Es tal el vértigo que produce el universo que se puede alcanzar apenas desplazando un dedo sobre la superficie táctil de un dispositivo de última generación, que hasta el hecho mismo de recurrir a este simple gesto para acceder a un contenido en la red nos ha seducido hasta un extremo inimaginable. Tan es así, que cuando nos acercamos a un producto analógico, esperamos que copiando este simple movimiento se comporte como el smartphone que nos acompaña allí donde nos encontremos, huérfanos si no se delata con sus melodías y alarmas permanentes.

Por tanto, la Red ya no es un sitio al que accedemos cuando estamos en unas determinadas circunstancias. Está con nosotros en formato 24/7. Y el contenido audiovisual es el rey de los contenidos, en estrecha y perfecta simbiosis con las redes sociales.

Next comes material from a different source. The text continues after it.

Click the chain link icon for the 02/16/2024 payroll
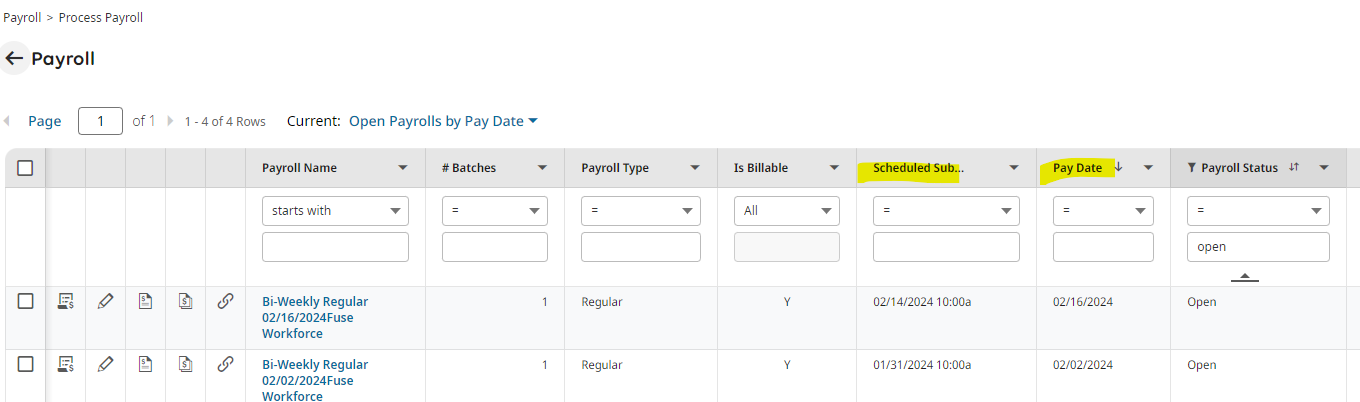The image size is (1360, 402). (225, 301)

miércoles, 2 de abril de 2014

La verdadera obsolescencia programada

En este mismo blog, a modo de anticipo del asunto en el nos vamos a centrar en esta ocasión, ya se trató la dificultad que encuentran los ciudadanos para acceder a una información veraz, contrastada, de calidad...

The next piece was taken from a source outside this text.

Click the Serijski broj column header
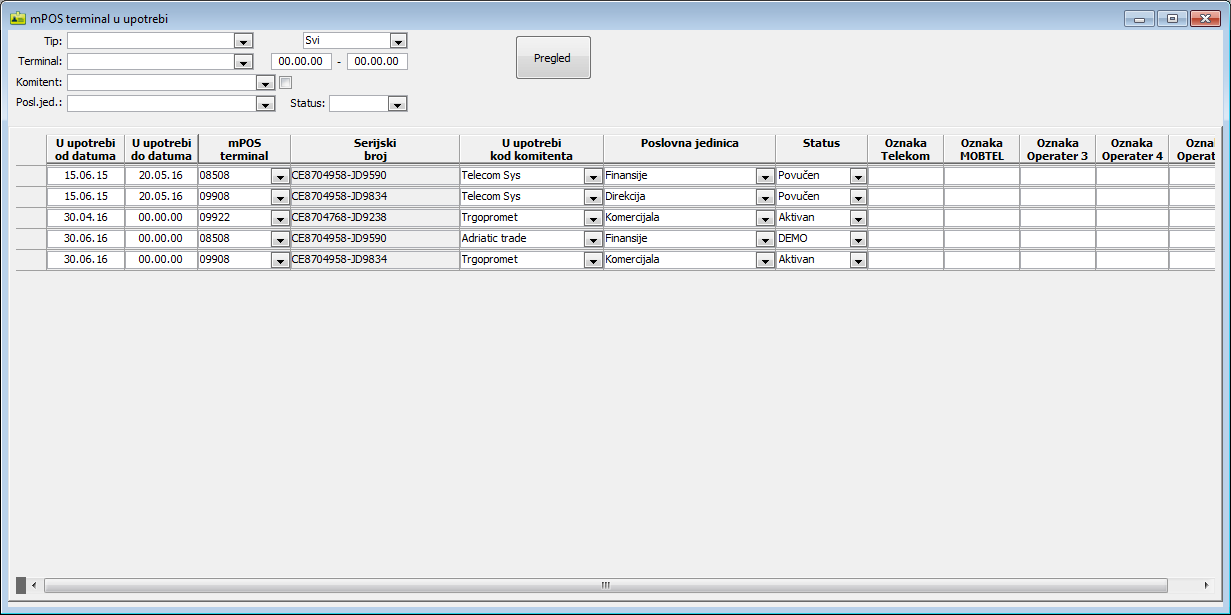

Hace ya algún tiempo, Perez Reverte, miembro de la Real Academia Española (RAE) y que se dedica ahora con éxito notable al oficio de escribir novelas, renunció desencantado al periodismo, decía él, por la escasa relevancia que tenían las noticias de las que se había ocupado hasta la fecha, enzarzado en mil y un conflictos en diversos países o informando sobre acontecimientos alejados de nuestra cotidianidad.

Ese desencanto, teñido de cinismo, denunciaba al cabo que el informador comprometido, deseoso por cambiar el mundo ofreciendo un punto de vista que denunciaba atrocidades sin cuento, se encontraba constreñido a apenas dos minutos de crónica para intentar abordar, por ejemplo, un enfrentamiento en la frontera entre Gaza e Israel o la Guerra de Bosnia.  Como comparación, cabe destacar que la crónica de cualquier partido de fútbol ocupa más tiempo en la parrilla de un informativo que las medidas que la Unión Europea ha decidido reservarnos en su último memorándum con `recomendaciones´ de austeridad. La extrema complejidad reducida al absurdo.

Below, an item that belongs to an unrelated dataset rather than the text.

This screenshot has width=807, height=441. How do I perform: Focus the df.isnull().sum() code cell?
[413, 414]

Pues bien, pareciera que la web, en la que buscar una información nos remite a cientos de miles de referencias, wikis de todo tipo y videos de diverso carácter, nos aliviaría de la pesarosa condena de la trivialización de la realidad en los medios de comunicación de masas, empeñados en transformar en relevantes eventos inanes, acontecimientos fútiles, y reservando una esquina miserable de los informativos a lo que, en realidad, influye en nuestras vidas.

Esa cacareada transparencia a la que ahora se apunta cualquiera, se vaticinaba inminente gracias a la red de redes, pues nada se podía ocultar a la subversiva conciencia colectiva de los ciudadanos, empeñados en escarbar bajo las alfombras del poder financiero y político. Pues bien, sirva como ejemplo paradigmático el hecho de que cuando la Unión Europea, Alemania o la Casa Blanca, al dictado de otros poderes más sombríos, decide medidas que afectan a los cientos de millones de ciudadanos de la otrora opulenta e hiperconectada Europa, los vecinos del Viejo Continente nos enteramos de nuestro mañana cuando ya era/es demasiado tarde para enmendarlo. Todo se ha escapado a nuestro control, nadie anunció con `luz y taquígrafos´ lo que nos iba/va a deparar el futuro inmediato. Dónde estaba/está la red entonces/ahora, o es que estábamos/estamos enredados en otras cosas.

A mi juicio, la verdadera obsolescencia programada es, en la actualidad, la que sufren nuestros cerebros. No quiero parecer victimista, pero, en mi opinión, somos comparsas acomplejados por la complejidad del mundo, renunciando a intervenir, `avestruzados´, escondidos en nuestra intimidad y ajenos a una realidad hostil, inabarcable, inasequible, inasible, amparándonos en el "¿qué puedo hacer yo?".

Con red o sin ella, el 1% del 1% nos está ganando la partida.